[Source data]
►
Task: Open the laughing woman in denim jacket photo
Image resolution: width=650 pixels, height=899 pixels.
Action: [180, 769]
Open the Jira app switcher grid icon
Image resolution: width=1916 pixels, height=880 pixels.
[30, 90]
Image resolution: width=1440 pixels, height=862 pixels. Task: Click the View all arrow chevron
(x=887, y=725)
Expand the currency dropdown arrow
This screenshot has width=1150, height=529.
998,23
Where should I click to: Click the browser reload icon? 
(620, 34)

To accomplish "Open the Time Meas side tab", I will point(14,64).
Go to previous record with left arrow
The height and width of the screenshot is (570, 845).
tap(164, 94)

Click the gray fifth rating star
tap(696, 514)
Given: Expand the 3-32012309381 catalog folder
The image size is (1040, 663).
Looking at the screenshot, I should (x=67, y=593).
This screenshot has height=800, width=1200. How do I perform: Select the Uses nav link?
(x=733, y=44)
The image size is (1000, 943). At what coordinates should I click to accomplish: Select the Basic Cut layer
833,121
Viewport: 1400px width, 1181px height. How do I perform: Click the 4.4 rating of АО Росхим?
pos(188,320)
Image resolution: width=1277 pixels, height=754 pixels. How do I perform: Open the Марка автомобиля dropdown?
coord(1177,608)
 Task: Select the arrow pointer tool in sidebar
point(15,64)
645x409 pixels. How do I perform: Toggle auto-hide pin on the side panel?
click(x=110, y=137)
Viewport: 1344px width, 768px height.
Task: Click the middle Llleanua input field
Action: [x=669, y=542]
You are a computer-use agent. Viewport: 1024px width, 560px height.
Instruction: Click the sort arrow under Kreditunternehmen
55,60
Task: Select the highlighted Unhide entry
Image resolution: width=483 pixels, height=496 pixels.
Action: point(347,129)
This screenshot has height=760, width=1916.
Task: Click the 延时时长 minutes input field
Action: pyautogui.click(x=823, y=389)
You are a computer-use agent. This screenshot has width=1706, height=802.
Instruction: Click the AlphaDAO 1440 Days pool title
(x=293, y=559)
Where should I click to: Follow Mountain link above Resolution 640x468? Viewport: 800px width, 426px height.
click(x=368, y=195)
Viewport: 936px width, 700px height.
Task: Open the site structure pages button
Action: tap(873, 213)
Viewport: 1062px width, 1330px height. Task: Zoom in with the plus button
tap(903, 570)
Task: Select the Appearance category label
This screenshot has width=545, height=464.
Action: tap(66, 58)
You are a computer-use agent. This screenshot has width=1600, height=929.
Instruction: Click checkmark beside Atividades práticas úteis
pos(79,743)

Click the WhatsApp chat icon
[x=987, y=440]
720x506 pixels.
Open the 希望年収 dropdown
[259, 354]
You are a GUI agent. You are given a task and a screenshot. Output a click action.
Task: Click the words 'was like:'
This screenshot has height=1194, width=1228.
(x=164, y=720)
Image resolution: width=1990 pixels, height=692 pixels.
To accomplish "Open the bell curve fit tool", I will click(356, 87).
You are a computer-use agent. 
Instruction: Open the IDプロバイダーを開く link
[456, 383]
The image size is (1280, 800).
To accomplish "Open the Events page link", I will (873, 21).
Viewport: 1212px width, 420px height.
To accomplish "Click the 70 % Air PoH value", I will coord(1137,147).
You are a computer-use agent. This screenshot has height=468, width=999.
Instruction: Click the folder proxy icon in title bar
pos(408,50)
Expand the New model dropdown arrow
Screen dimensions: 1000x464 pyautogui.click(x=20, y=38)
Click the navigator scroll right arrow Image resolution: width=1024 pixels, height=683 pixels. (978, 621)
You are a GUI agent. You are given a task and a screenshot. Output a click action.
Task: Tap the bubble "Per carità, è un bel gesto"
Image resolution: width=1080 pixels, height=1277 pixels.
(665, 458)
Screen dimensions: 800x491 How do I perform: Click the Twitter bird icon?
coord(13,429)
◄
With the entries above as the source, set down exactly the lines from the one holding "Click the navigator" through the last line, both ends included.

Click the navigator scroll right arrow Image resolution: width=1024 pixels, height=683 pixels. (978, 621)
You are a GUI agent. You are given a task and a screenshot. Output a click action.
Task: Tap the bubble "Per carità, è un bel gesto"
Image resolution: width=1080 pixels, height=1277 pixels.
(665, 458)
Screen dimensions: 800x491 How do I perform: Click the Twitter bird icon?
coord(13,429)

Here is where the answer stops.